Argonne National Laboratory

Navigating the Blue Waters: Online Failure Prediction in the Petascale Era

TitleNavigating the Blue Waters: Online Failure Prediction in the Petascale Era
Publication TypeReport
Year of Publication2014
AuthorsGainaru, A, Bouguerra, MS, Cappello, F, Snir, M, Kramer, W
Other NumbersANL/MCS-P5219-1014

At the scale of todays large scale systems, fault tolerance is no longer an option, but a necessity. As the size of supercomputers increases, so does the probability of a single component failure within a time frame. With a system MTBF of less than one day and predictions that future systems will experience delays of couple of hours between failures, current fault tolerance strategies face serious limitations. Checkpointing is currently an area of significant research, however, even when implemented in a satisfactory manner, there is still a considerable loss of computation time due to frequent application roll-backs.

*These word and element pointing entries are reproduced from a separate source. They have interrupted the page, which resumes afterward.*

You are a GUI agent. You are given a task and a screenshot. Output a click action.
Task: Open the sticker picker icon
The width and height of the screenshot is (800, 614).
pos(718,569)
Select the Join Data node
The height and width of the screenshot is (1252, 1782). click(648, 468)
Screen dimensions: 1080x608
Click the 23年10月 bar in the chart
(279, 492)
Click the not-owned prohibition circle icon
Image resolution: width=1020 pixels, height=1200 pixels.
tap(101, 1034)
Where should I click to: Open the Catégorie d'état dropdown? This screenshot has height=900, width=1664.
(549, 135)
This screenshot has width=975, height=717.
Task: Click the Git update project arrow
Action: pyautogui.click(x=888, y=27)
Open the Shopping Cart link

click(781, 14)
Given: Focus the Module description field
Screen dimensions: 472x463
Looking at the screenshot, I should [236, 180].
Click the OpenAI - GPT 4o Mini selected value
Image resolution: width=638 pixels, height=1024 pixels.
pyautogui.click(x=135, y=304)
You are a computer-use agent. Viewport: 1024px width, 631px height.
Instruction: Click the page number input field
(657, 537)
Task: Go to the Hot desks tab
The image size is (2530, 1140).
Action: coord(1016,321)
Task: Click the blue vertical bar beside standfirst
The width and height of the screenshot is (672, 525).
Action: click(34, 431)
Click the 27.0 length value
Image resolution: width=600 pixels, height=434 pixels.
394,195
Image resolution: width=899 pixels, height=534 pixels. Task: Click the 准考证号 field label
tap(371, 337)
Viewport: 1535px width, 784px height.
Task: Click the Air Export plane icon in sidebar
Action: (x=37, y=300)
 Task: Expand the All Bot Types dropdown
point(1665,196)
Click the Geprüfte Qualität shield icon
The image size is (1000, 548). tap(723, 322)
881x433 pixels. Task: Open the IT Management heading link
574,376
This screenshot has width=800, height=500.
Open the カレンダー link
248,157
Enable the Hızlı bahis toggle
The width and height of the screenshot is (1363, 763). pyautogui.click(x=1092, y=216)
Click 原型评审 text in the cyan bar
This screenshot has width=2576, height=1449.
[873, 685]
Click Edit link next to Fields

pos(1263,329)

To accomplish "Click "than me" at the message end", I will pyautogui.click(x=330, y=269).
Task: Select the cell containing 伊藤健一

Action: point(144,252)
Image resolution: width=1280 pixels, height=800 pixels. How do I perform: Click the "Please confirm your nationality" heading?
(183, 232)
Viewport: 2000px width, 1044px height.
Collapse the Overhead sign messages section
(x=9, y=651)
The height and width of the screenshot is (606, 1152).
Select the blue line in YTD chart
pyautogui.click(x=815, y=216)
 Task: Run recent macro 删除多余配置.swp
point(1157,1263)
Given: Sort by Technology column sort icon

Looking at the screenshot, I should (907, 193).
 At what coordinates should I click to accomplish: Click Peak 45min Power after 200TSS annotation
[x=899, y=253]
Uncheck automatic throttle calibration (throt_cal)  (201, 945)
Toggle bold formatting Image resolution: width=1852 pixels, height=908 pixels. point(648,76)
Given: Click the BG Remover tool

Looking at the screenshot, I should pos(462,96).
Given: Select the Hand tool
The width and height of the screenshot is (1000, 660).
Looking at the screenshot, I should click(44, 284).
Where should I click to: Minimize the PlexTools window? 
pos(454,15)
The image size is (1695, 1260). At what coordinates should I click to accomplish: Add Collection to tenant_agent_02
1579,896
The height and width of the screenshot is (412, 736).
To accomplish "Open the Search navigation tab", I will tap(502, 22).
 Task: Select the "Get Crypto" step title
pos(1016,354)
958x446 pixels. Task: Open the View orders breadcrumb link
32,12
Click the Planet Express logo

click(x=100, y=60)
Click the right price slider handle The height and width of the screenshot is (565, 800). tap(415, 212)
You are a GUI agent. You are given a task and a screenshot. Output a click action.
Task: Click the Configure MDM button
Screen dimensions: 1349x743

With the growing operation cost of extreme scale supercomputers like Blue Waters, the act of predicting failures to prevent the loss of computation hours becomes cumbersome and presents a couple of challenges not encountered for smaller systems.

In this paper, we present a novel methodology for truly online failure prediction for the Blue Water system. We analyze its results and show that some failures types can be predicted with over 60% recall and a precision of over 85%. The failures which represent the main bottlenecks are discussed in detail and possible solutions are proposed by investigating different prediction methods. We show to what extent online failure prediction is a possibility at petascale and what are the challenges in achieving an effective fault prediction mechanism for Blue Waters.